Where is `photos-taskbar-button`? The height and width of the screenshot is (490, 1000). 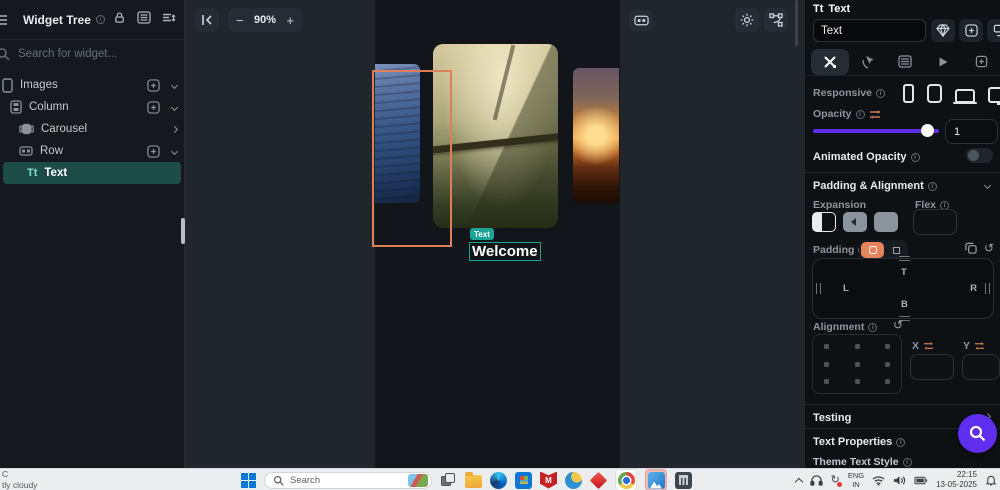
photos-taskbar-button is located at coordinates (656, 480).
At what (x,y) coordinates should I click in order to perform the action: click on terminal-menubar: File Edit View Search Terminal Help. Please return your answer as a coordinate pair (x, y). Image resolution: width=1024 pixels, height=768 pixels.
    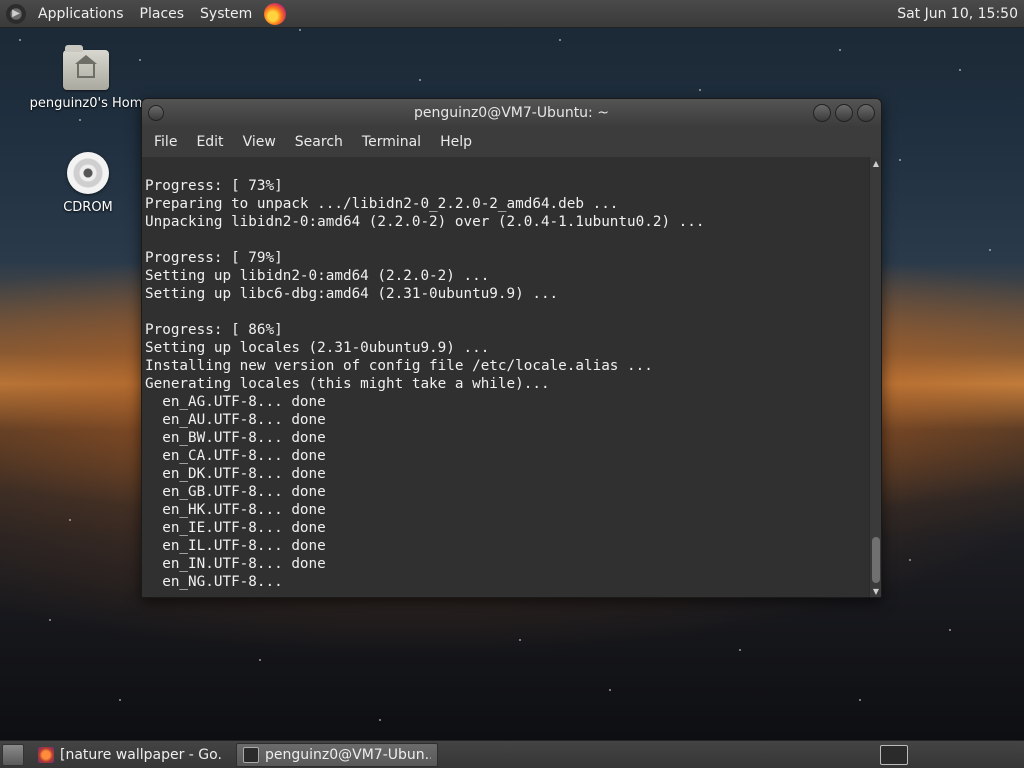
    Looking at the image, I should click on (512, 142).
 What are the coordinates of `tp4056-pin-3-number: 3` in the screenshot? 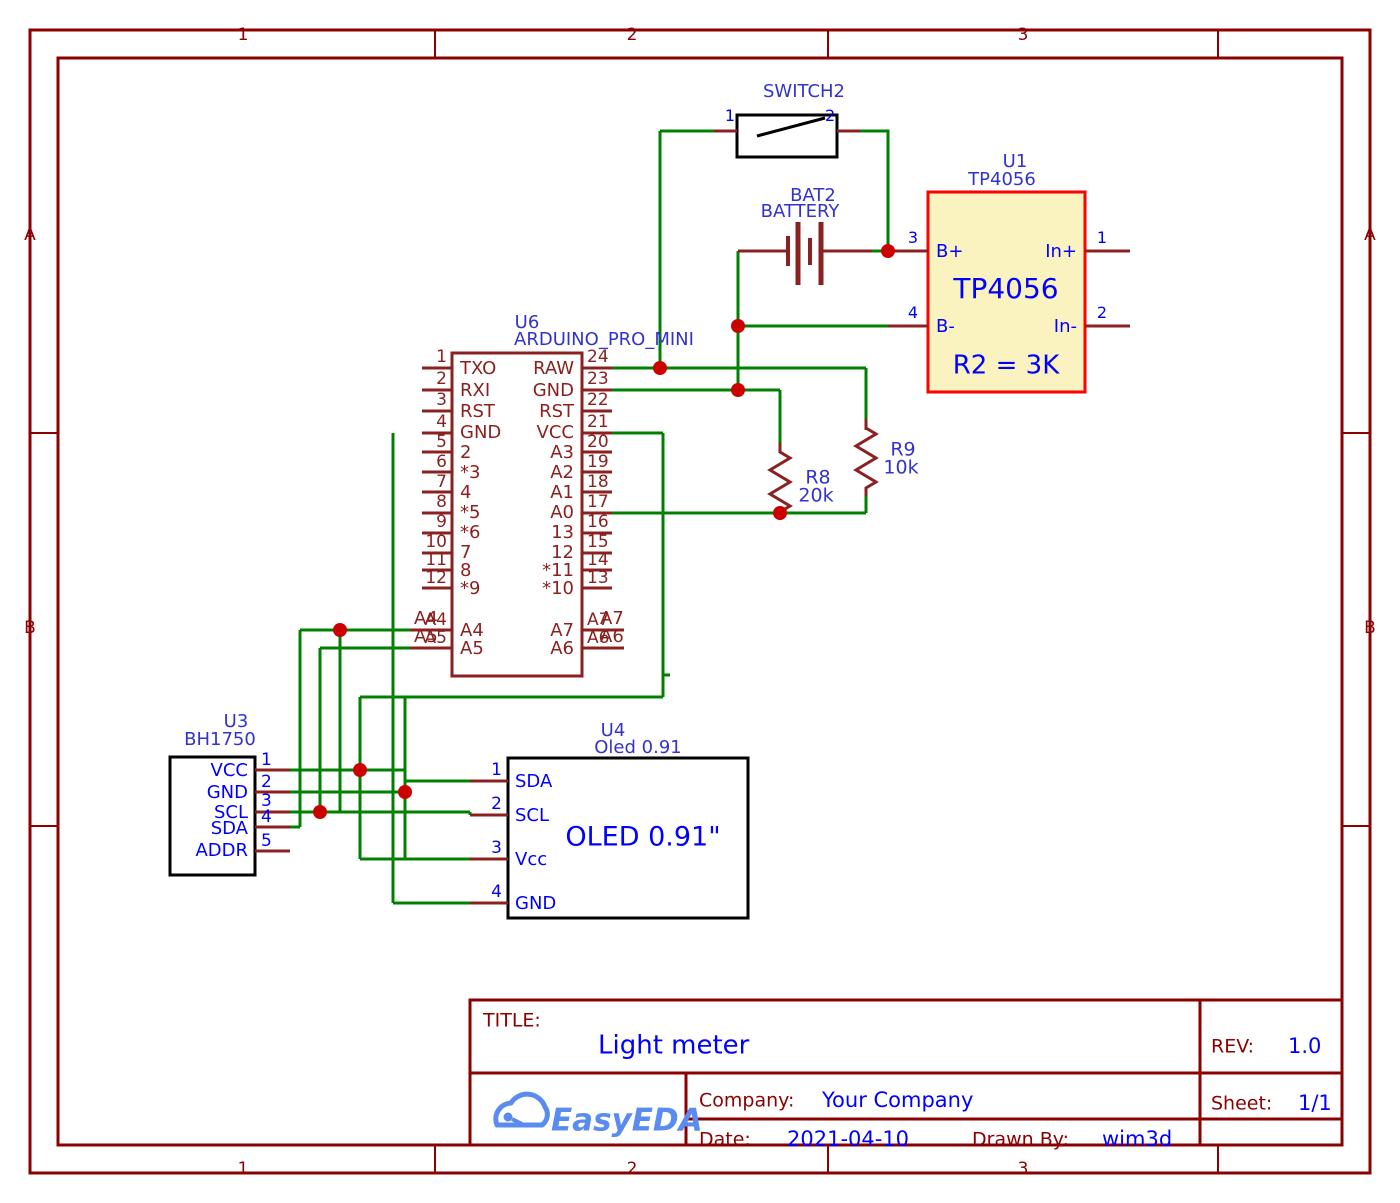 It's located at (913, 238).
● ● ● ● ●
**Task goal**
Reproduce the data from its start up to and including the line with "photos-taskbar-button is located", changing "screenshot" to "image" and keeping everything else the same. Omit the pictures.

**Task answer**
Where is `photos-taskbar-button`? The height and width of the image is (490, 1000). 
photos-taskbar-button is located at coordinates (656, 480).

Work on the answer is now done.